Igual que jamás pude decirle Fidel a Castro, pues siempre me pareció sencillamente siniestro. Nunca pude romantizar las revoluciones latinoamericanas. Y la piñata, ese capítulo oscuro del final de la revolución sandinista que Sergio Ramírez describe casi diciendo «no fui yo» en Adiós, muchachos, confirmó mi incompatibilidad con la izquierda que cuenta la épica revolucionaria mientras saquea fondos públicos, fusila incluso a sus propios camaradas y cubre de impunidad su propia corrupción, con lo cual actúa a imagen y semejanza de la derecha a la que combate ferozmente.
Haber crecido escuchando War Pigs, de Black Sabbath, en una pequeña y conservadora ciudad colonial en los Andes es una de las claves para explicar mi falta de empatía con la letra del Unicornio azul, el patético Bombtrack, de Rage Against the Machine, e incluso Washington Bullets, de The Clash.
Digamos que, desde antes de que se inventara Facebook, esta actitud nunca me ha valido muchos seguidores ni likes. Aquellos que idolatran comandantes históricos o exitosos emprendedores de negocios nunca han acabado de entender que puede existir cierta fobia al poder, a sus estructuras y sobre todo a sus asociados, que actúan como apóstoles de conveniencia ya sea del libre mercado o del socialismo del siglo XXI.
Esa reflexión me acompañaba la primera vez que la carretera Norte me depositó entre las ruinas del centro de la Managua destruida por el terremoto de 1972, las cuales rematan el monumento al Combatiente Popular, que Kahaner escogió para su libro AK-47: The Weapon that Changed the Face of War. Mi cabeza seguía dando vueltas en un paseo la tarde de un sábado en el monumento a los veteranos de la guerra de Corea, en Washington D. C., y sigue allí ahora que escribo estas líneas y veo el socialismo de mi país persiguiendo con todo el peso de la ley a quienes denuncian la corrupción, y no a quienes la cometen.
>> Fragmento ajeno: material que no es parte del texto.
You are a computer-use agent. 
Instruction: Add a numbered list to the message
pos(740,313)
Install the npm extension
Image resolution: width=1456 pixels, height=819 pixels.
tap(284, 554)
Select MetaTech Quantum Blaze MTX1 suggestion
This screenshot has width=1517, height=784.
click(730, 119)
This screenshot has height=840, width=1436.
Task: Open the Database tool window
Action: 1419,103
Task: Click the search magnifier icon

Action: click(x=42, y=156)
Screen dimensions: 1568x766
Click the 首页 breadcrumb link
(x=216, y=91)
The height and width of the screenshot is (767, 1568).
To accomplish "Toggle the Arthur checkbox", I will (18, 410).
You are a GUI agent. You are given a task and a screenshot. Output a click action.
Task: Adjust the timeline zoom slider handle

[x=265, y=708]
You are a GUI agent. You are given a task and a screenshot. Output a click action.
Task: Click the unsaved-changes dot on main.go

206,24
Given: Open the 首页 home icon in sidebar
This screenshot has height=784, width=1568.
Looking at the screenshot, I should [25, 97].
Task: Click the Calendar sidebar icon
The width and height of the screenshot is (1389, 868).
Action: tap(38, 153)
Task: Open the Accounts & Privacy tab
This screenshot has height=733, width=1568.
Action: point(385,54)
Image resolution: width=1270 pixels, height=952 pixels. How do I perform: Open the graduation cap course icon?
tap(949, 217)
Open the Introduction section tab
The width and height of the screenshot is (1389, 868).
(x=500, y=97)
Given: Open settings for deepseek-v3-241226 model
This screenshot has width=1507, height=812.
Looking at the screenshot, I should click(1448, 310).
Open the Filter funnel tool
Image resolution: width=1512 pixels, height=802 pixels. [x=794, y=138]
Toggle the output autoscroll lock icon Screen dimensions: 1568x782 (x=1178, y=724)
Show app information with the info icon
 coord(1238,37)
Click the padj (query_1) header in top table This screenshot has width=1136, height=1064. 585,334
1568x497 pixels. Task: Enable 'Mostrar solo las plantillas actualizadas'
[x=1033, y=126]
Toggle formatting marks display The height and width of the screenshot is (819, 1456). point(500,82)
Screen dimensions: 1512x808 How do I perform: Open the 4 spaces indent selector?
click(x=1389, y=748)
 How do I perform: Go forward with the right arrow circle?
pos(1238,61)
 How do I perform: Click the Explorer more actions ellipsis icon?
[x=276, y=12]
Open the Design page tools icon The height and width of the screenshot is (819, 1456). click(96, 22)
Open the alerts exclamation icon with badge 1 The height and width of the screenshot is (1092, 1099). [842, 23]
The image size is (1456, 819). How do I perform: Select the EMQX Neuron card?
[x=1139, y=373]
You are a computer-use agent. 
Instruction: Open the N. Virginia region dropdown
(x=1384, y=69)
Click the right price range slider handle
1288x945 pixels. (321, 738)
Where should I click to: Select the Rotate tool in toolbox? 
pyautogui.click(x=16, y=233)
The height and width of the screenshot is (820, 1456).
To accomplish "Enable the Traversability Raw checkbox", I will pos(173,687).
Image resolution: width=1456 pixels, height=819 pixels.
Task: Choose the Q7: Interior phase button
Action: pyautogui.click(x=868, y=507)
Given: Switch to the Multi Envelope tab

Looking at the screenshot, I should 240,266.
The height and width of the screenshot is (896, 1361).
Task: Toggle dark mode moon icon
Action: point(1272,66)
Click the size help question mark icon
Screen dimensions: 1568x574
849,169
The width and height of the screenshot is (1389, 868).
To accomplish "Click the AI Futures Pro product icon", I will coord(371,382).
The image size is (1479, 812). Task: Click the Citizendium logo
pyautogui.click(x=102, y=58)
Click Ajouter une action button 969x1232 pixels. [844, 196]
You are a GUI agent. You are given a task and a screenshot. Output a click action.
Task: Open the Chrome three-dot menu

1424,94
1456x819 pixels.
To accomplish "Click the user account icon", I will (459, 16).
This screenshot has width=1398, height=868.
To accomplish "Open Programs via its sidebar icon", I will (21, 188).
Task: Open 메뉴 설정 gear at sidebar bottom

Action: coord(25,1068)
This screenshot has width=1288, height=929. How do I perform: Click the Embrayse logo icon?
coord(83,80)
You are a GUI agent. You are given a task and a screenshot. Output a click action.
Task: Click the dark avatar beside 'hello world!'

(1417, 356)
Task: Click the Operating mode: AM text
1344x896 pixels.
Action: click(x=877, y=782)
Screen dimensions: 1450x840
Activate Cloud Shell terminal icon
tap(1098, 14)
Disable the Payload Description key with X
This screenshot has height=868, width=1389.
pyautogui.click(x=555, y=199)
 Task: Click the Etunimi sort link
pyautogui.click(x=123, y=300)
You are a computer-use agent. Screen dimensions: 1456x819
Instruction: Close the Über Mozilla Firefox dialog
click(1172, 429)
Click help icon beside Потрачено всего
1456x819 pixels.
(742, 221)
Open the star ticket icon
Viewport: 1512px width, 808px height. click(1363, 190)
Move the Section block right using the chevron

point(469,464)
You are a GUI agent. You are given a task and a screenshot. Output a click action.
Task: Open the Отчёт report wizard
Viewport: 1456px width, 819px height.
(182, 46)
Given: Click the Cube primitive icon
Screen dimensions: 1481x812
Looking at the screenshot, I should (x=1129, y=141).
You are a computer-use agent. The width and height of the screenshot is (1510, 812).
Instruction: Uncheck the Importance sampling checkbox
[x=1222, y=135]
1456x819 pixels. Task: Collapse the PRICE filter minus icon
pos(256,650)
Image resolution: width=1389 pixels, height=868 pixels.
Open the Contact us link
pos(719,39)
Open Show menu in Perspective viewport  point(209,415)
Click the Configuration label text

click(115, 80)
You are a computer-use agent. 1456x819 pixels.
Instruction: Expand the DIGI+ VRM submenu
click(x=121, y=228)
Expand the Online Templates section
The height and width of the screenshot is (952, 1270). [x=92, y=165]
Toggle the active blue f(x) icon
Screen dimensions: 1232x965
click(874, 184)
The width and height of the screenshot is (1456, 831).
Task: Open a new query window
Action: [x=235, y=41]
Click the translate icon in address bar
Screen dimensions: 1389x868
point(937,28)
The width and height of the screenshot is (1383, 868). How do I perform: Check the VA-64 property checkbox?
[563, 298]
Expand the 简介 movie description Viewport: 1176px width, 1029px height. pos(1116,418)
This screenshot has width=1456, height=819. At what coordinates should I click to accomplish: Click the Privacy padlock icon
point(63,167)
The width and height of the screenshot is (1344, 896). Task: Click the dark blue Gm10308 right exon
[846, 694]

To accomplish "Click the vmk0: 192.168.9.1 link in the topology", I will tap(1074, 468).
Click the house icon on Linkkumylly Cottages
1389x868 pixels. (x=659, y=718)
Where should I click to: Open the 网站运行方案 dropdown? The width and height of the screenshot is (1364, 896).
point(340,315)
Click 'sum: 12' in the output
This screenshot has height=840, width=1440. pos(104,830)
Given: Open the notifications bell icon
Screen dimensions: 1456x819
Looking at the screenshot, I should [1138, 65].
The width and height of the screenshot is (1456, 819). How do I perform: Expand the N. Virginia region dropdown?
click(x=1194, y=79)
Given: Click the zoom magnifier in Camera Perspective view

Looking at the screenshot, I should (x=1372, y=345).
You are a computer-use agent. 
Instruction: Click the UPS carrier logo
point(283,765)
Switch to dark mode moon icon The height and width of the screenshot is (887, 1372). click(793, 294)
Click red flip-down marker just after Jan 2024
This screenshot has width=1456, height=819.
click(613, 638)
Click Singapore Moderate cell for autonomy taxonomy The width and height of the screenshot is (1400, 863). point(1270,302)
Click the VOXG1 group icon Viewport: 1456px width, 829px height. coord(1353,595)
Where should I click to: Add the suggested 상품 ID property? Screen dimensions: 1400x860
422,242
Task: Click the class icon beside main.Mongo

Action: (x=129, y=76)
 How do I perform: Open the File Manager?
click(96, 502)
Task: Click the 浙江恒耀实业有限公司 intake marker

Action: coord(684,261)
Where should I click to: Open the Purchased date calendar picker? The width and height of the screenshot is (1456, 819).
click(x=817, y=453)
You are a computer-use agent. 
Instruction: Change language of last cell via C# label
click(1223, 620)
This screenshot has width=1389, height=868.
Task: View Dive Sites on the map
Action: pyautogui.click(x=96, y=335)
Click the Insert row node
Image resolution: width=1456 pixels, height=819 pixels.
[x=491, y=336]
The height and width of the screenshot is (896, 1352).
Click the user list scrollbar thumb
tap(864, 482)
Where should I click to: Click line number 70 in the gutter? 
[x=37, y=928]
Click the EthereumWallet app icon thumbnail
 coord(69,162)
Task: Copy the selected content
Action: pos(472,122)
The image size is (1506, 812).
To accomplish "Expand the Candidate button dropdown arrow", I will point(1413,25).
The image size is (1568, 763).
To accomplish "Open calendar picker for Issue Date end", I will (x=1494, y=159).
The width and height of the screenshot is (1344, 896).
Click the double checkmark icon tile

Por supuesto hay ejemplos desde la otra orilla. Siempre hay que satisfacer a las masas que reclaman que se juzgue a los dos bandos. Metallica es uno de los ejemplos de cómo construir imágenes comprometidas con esa visión gringa tan patriótica y mesiánica de la historia. Por citar un ejemplo, The Day That Never Comes refleja una imagen heroica de una patrulla de rangers en Irak que no corresponde, por ejemplo, a los registros en video de Wikileaks que le valen a Assange una larga e incómoda estadía en la embajada ecuatoriana en Londres, por ahora sin acceso a la clave de wifi.
Tal vez es mejor quedarse con la oración punk de las Pussy Riot pidiéndole a la Virgen María que libre a Rusia de Putin (y que se vuelva feminista) o simplemente con los Green Day, que con el American Idiot crearon, sin haberlo deseado, un ícono que retrata muy crudamente a la sociedad gringa que fue a votar hace algo más de un mes.
Las multitudes que siguen las cenizas de Castro y las de aquellos que bailan frente a un restaurante en la Pequeña Habana no me impresionan para nada en comparación con aquellos que llenaron el Atanasio Girardot para rendirle homenaje al Chapecoense. Eso es deportividad en términos épicos.
Mi noche acaba escuchando Work Me y Have Mercy on Me, con los Black Keys rindiendo tributo a Junior Kimbrough, un blusero del delta del Misisipi que no necesita otra carta de presentación que haber sido esa influencia a la que se llama reverentemente bluesmen, como a Floyd Council y Pink Anderson. Y mientras disfruto de All Night Long, me digo a mí mismo que lo mío es el blues. Afortunadamente, no escribo sobre política.